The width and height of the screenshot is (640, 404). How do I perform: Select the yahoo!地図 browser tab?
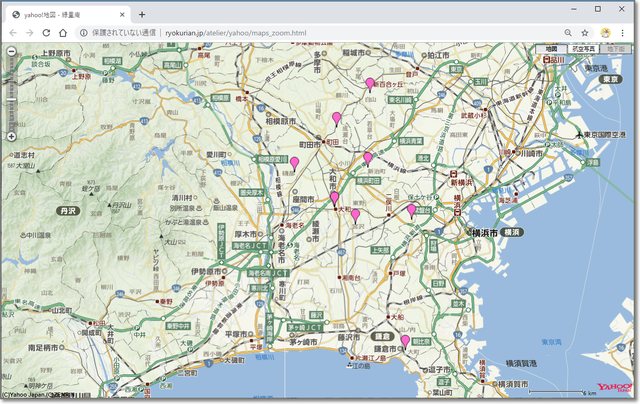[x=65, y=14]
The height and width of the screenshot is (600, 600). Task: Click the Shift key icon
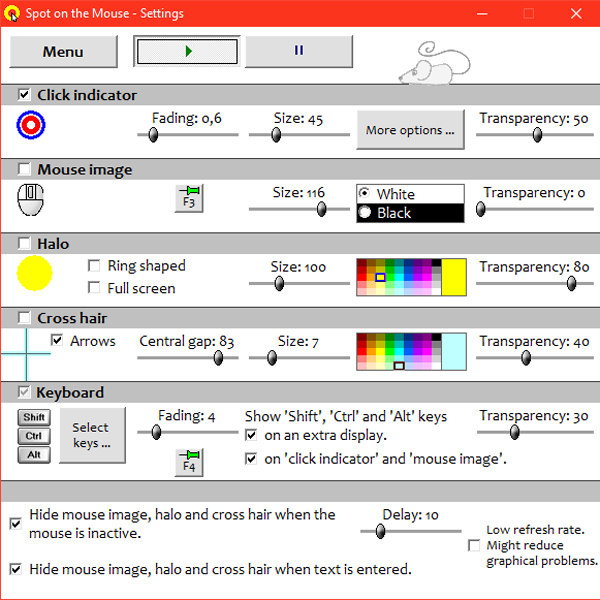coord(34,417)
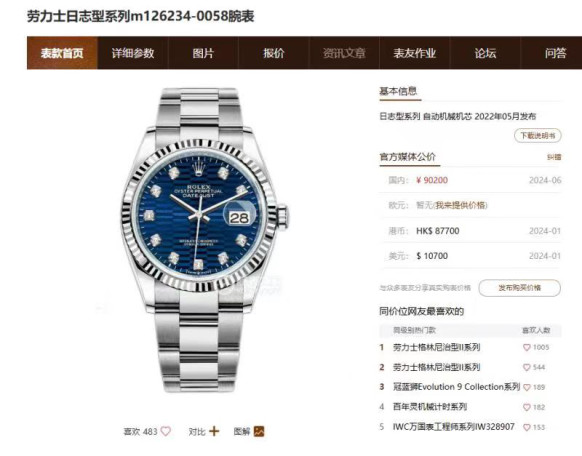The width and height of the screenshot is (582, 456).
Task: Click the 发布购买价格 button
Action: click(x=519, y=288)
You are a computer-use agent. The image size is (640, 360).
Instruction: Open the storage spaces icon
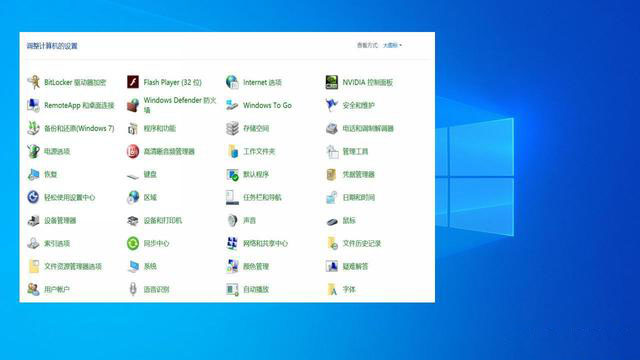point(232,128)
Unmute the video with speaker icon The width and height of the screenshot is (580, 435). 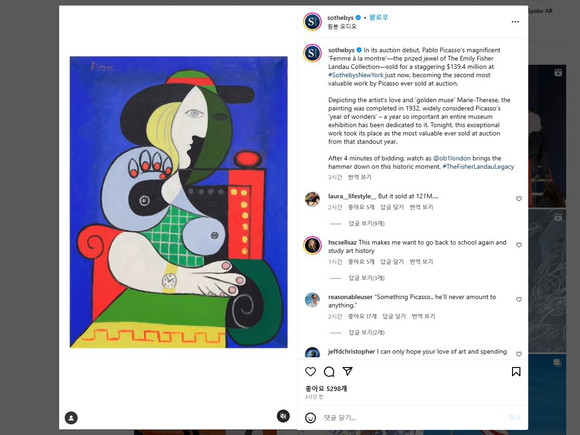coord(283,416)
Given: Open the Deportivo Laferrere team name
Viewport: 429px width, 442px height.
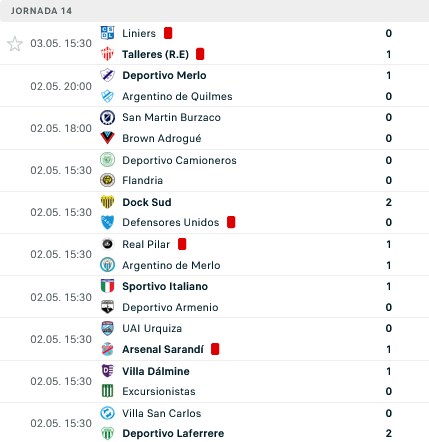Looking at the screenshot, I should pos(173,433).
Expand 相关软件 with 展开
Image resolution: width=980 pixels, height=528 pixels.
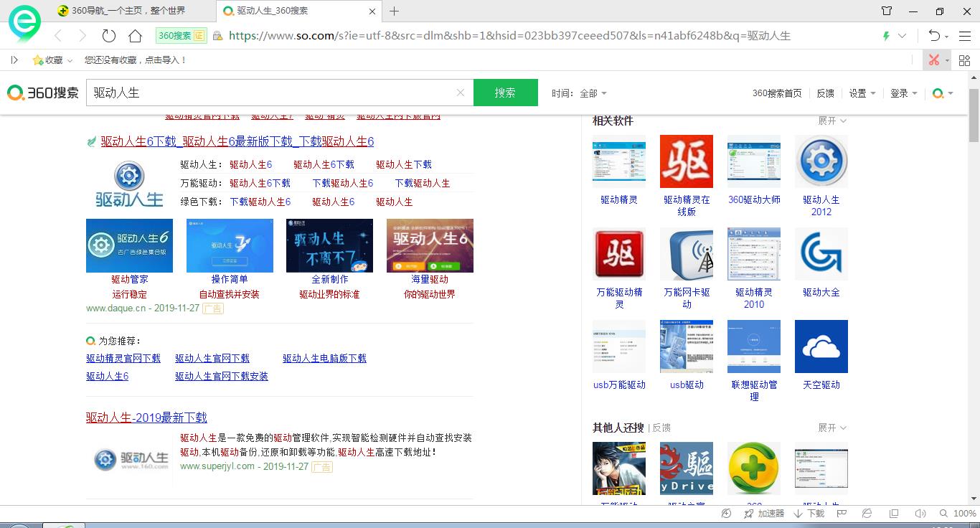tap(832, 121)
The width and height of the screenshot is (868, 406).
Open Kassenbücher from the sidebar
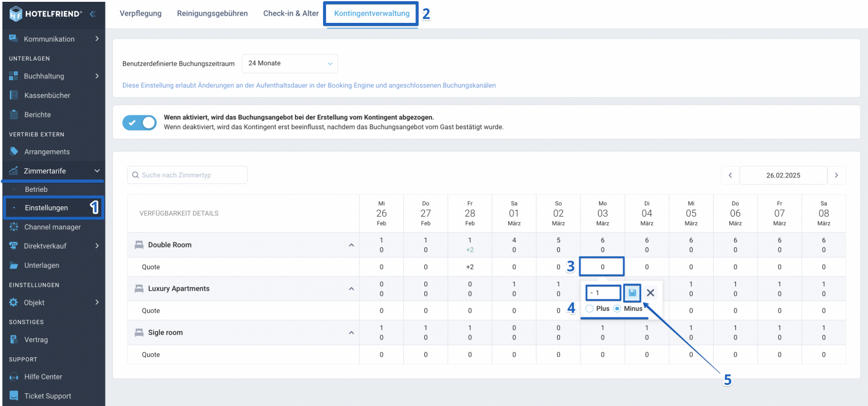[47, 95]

————————

▸ Problem requirements
Everything from the line containing "Image resolution: width=980" to the last line of the listing above must be reproduced exactly, with no pictures included.

▸ Solution to this problem
Image resolution: width=980 pixels, height=528 pixels.
tap(832, 121)
The width and height of the screenshot is (868, 406).
Open Kassenbücher from the sidebar
[47, 95]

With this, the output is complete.